The regular expression needs to extract the value between the {} ignoring any nested {} blocks. And then, split the value by the pipe (|) again ignoring any nested {} blocks so that the pipes within nested {} blocks are not touched.

Does that make sense?

I did implement partial solution using String methods, but when splitting by pipes it splits the pipes within the nested {} too, which is to be expected, but I can't figure out a way to ignore the nested {}

public String spintaxParse(String s)
    {
        // TODO: Implement logic to check for {} within String.
        if (s.Contains('{'))
        {
            int firstOccuranceOfOpenBrace = s.IndexOf('{');

            while (s[firstOccuranceOfOpenBrace + 1].Equals('{'))
                firstOccuranceOfOpenBrace++;

            int firstOccuranceOfClosingBrace = s.Substring(firstOccuranceOfOpenBrace).IndexOf('}');

            String spintaxBlock = s.Substring(firstOccuranceOfOpenBrace, firstOccuranceOfClosingBrace + 1);

            String[] items = spintaxBlock.Substring(1, spintaxBlock.Length - 2).Split('|');

            Random rand = new Random();

            s = s.Replace(spintaxBlock, items[rand.Next(items.Length)]);

            return spintaxParse(s);
        }
        else
        {
            return s;
        }
    }
competent_tech
  • 44,465
  • 11
  • 90
  • 113
Sian Jakey Ellis
  • 435
  • 1
  • 4
  • 13
  • You may want to add the [c#] tag to this question, since it seems to be based on [your previous question](http://stackoverflow.com/questions/8004465/spintax-c-sharp-how-can-i-handle-this). It also makes it clear which programming language you want a regex for, as different platforms have different regex implementations. – BoltClock Nov 04 '11 at 05:37
  • Your question is inconsistent. You want to split all level 1 and level 2 patterns but not level 3? – Polity Nov 04 '11 at 06:15
  • Agree with Polity. According to your description, the example string here should be split to
    Hi
    Hello
    Holla
    James{ey|o|ing}
    Bob{bie|bey}
    is a seperator
    – ojlovecd Nov 04 '11 at 06:38
  • Check the code. It's a recursive function that finds the first set of {} and replaces it with a random value from within the {} block. The string is then passed to the function, and a second set is found, etc etc till all are replaced.
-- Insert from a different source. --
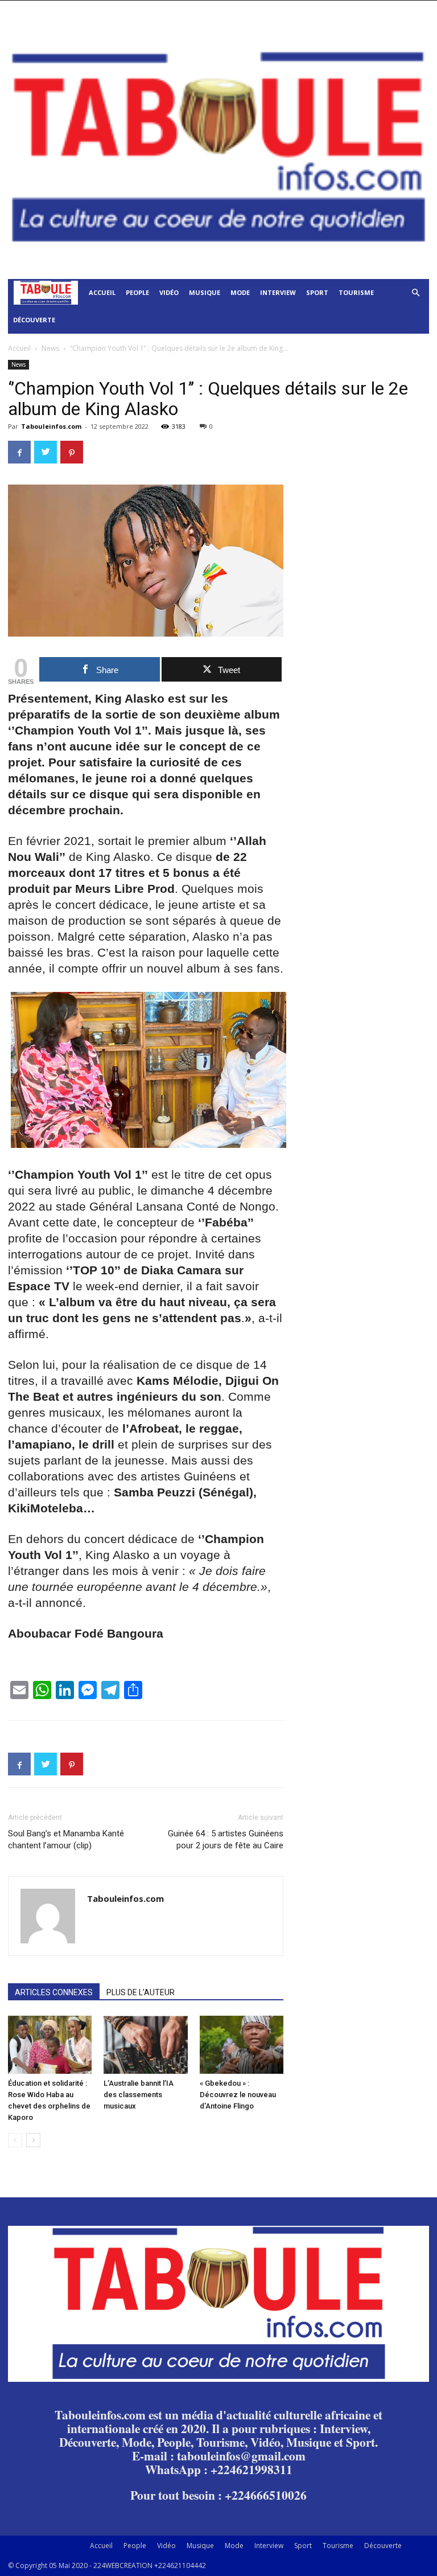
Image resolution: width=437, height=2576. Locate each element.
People (137, 292)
I can extract the values within an {} with my solution above, but when I split the values by the pipe delimiter, if the string contains a nested {} then the pipes within that block get split, which is what I don't want. I want to split levels 1..n – Sian Jakey Ellis Nov 04 '11 at 06:38
  • Google Spintax for a definition of what it is, and you'll understand what I mean. – Sian Jakey Ellis Nov 04 '11 at 06:39
  • I solved the problem in my other question ... http://stackoverflow.com/questions/8004465/spintax-c-sharp-how-can-i-handle-this – Sian Jakey Ellis Nov 04 '11 at 08:14

2 Answers2

1

Since you are dealing with multi-nested syntax, I think you might want to create a simple parser using Parser Generation Tool, sucn as "ANTLR". ANTLR Link

the ANTLR syntax should be something like this:

statements: statement+
     ;
statement: '{'+ content + '}'
     ;
content: token
     | TOKEN + '|' + content
     | TOKEN + '|' + statement
     ;

TOKEN: \w+
     ;
hygoh2k
  • 2,060
  • 2
  • 12
  • 7
  • I'd like to possibly use a regular expression to say "If there is a {...} block within this string of pipe delimited values do not split the values within that nested block". – Sian Jakey Ellis Nov 04 '11 at 06:42
0

It could be easier to parse string by hand or with some parser generator.

For regular expressions to match balanced braces check out this answer - Regular expression for String.Format-like utility and related MSDN article http://msdn.microsoft.com/en-us/library/bs2twtah.aspx#balancing_group_definition .

Community
  • 1
  • 1
Alexei Levenkov
  • 98,904
  • 14
  • 127
  • 179